🌐 Field Note: Why Coherent “Shapes” Collapse into Weights (And Messy Ones Don’t)
A useful way to understand modern AI systems is this:
They don’t remember facts.
They remember shapes.
Not visual shapes — statistical ones.
Patterns of language, meaning, cause-and-effect, and resolution that recur often enough, cleanly enough, to be compressed into weights.
Once you see this, a lot of AI behaviour stops looking mysterious.
Models don’t store content. They store compression.
Large language models are not databases.
They are lossy compression engines.
During training:
trillions of tokens are observed
correlations are detected
regularities are compressed
inconsistencies are averaged away
What survives this process are patterns that compress well.
What doesn’t survive are:
contradictions
fragmented explanations
unstable identities
entities that mean different things in different contexts
This is not opinion.
It’s math.
Coherence creates low-dimensional shapes
In high-dimensional parameter space, a coherent entity collapses into something like a smooth, stable basin.
Why?
Because it:
appears in similar contexts
explains itself consistently
resolves the same intent the same way
produces predictable outcomes
That regularity allows the model to represent the entity with fewer degrees of freedom.

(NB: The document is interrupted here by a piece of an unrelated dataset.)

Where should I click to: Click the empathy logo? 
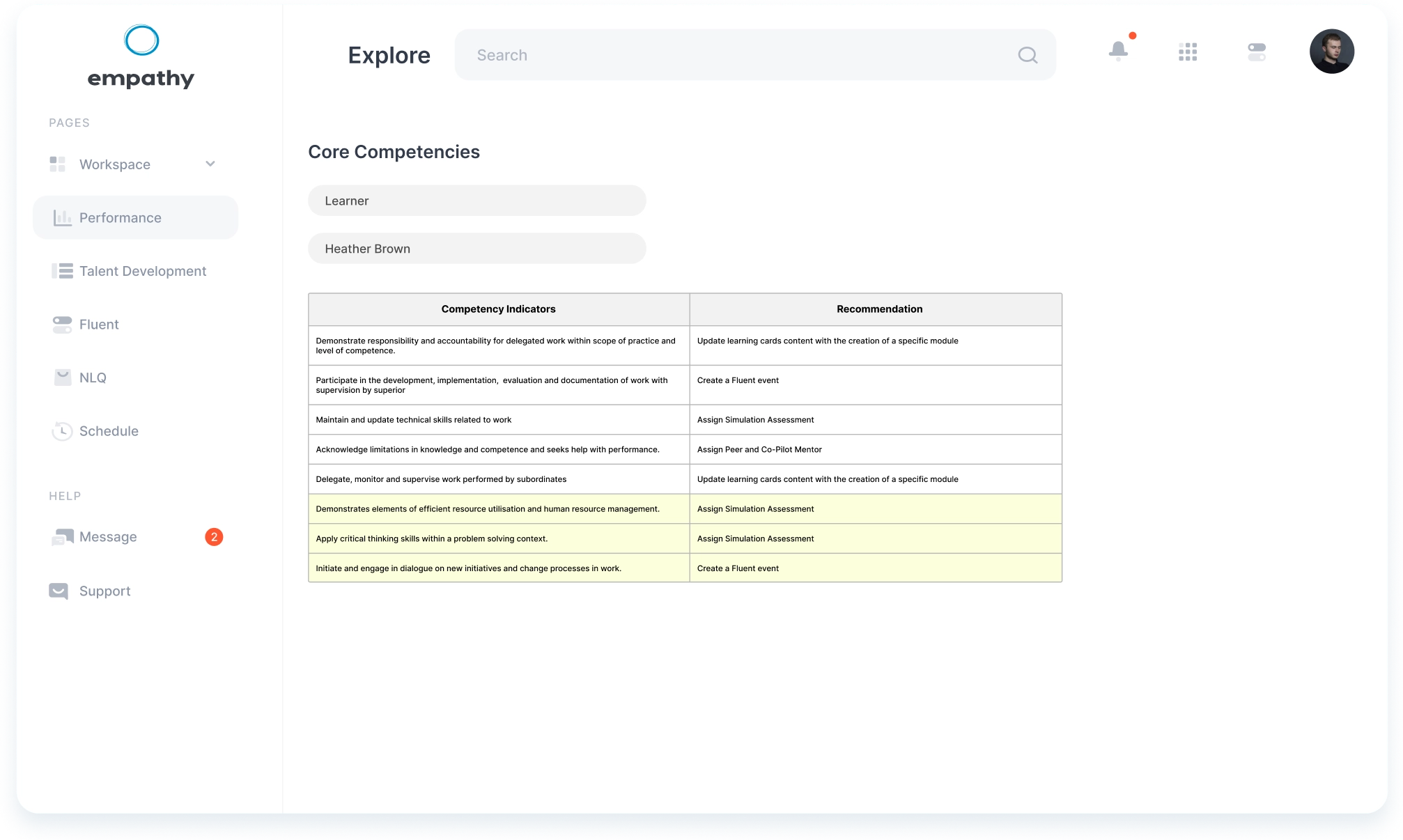coord(141,57)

In information-theoretic terms:
It has low description length.
In geometric terms:
It forms a tight, reusable shape in weight space.
Incoherence explodes dimensionality
Now consider a fragmented entity.
One that:
changes its positioning
appears in unrelated contexts
contradicts itself across sources
solves parts of the problem but not the whole
To represent this accurately, the model would need:
more parameters
more variance
more conditional logic
more uncertainty during reconstruction
That’s expensive.
So the model does what all compression systems do:
It averages it away.
Or worse — it never forms a stable representation at all.
Why this produces “defaults”
At inference time, the model isn’t searching the web.
It’s sampling from probability distributions over learned shapes.
When an intent appears, the model asks (implicitly):
Which shape reconstructs this intent
with the least uncertainty?
Coherent shapes win because:
they require fewer assumptions
they introduce less entropy
they produce confident completions
This is why probability distributions peak around defaults.
Not because the model “likes” them.
But because they are cheap to reconstruct.
Why this is architecture-agnostic
This behaviour is not a quirk of:
GPT
Gemini
Claude
DeepSeek
It emerges from fundamentals shared by all LLMs:
compression of large corpora into parameters
probabilistic decoding
entropy minimisation
reuse over exploration
Different training data.
Different tuning.
Same physics.
That’s why coherence generalises across systems.
Strategic implication: you can’t fake the shape
You can’t bolt coherence on.
You can’t “optimize” your way into a clean shape.
Because the model doesn’t evaluate coherence explicitly.
It gravitates toward it naturally, the same way water flows downhill — because reconstruction is cheaper.
Coherence emerges from:
consistent self-description
end-to-end resolution
minimal contradiction across contexts
stable causal stories
That’s not a tactic.
That’s a property.
Compression selects for truth (and usefulness)
The Minimum Description Length principle says:
The best explanation is the one that compresses the data most while remaining accurate.
For AI systems, this becomes:
The best answer is the one that collapses into the simplest reusable shape.
This is why:
clever but fragmented brands disappear
noisy content gets ignored
defaults persist once formed
And why:
Coherence isn’t marketing.
It’s what the math selects for.
🧱 Technical Note: Why This Explains Everything Downstream
The compression dynamic described above is not isolated. It explains the entire cascade of AI discovery behaviors:
Why defaults persist once formed: Compressed shapes require minimal compute to reconstruct. The system reuses them automatically, not strategically.
Why GEO tactics show diminishing returns: Marginal signals (citations, mentions, structured data) cannot reshape probability distributions already peaked around stable compressed patterns. GEO optimizes for the exploration phase. Compression determines the equilibrium.
Why networks scale without fracturing: Structured relationships provide architectural constraints that preserve compressibility even as organizational complexity grows. Monolithic brands explode dimensionality. Networks contain it.
Why cross-model convergence is inevitable: GPT, Claude, Gemini, DeepSeek - all compress similar training corpora into parameters. Coherent patterns survive compression regardless of architecture. Fragmented ones don't.
The implication: Most current AI discovery advice focuses on tactics that matter pre-compression (visibility, mentions, optimization). But compression is the filter. What survives it determines everything that follows.
GEO is what you do before the weights settle.
Coherence is what determines how they settle.